XIV and SNMP – lets walk the walk

A new XIV MIB has been posted on the MIB download site for XIV, found here:
http://www-01.ibm.com/support/docview.wss?uid=ssg1S4000913

This reminded me of my plan to blog on how to use SNMP to probe the XIV using an SNMP walk.  In this post I will describe how to do this using a Windows workstation.   The whole point of this exercise is to explore how to use SNMP to confirm the status of the XIV.

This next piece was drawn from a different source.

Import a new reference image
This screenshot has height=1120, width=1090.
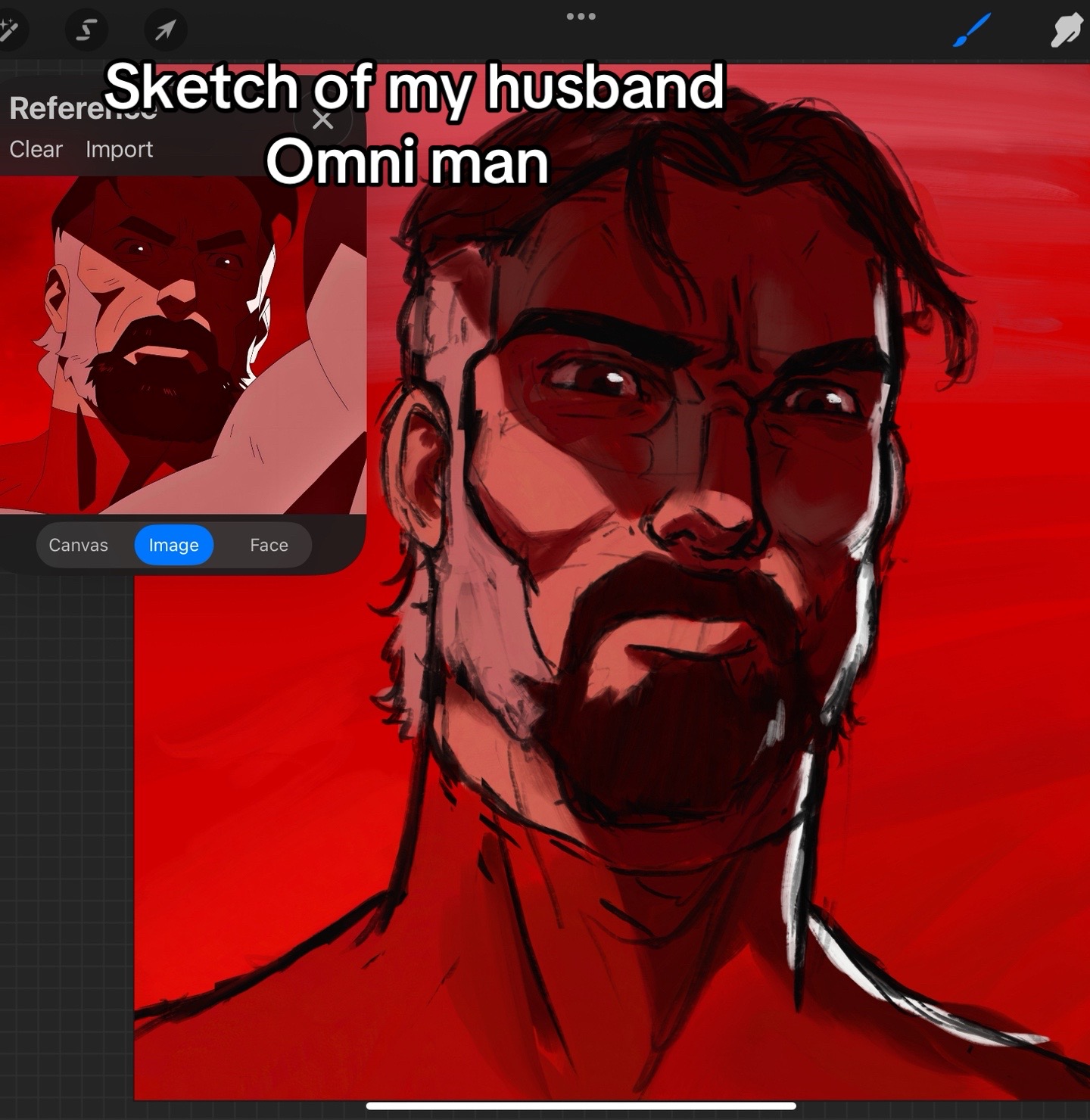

Firstly we need to confirm the SNMP community name  set on the XIV has not been changed.   The following is an xcli command that will pull the community name from the XIV.  To run this command you would need to change the IP address and password to match your own machines:

xcli -m 10.10.1.10 -u admin -p adminadmin config_get name=snmp_community

The expected response is:

Name             Value
snmp_community   XIV

My first surprise was that the SNMP community name is XIV by default, not public.   But hey… this is XIV and we love the number 14   #;-)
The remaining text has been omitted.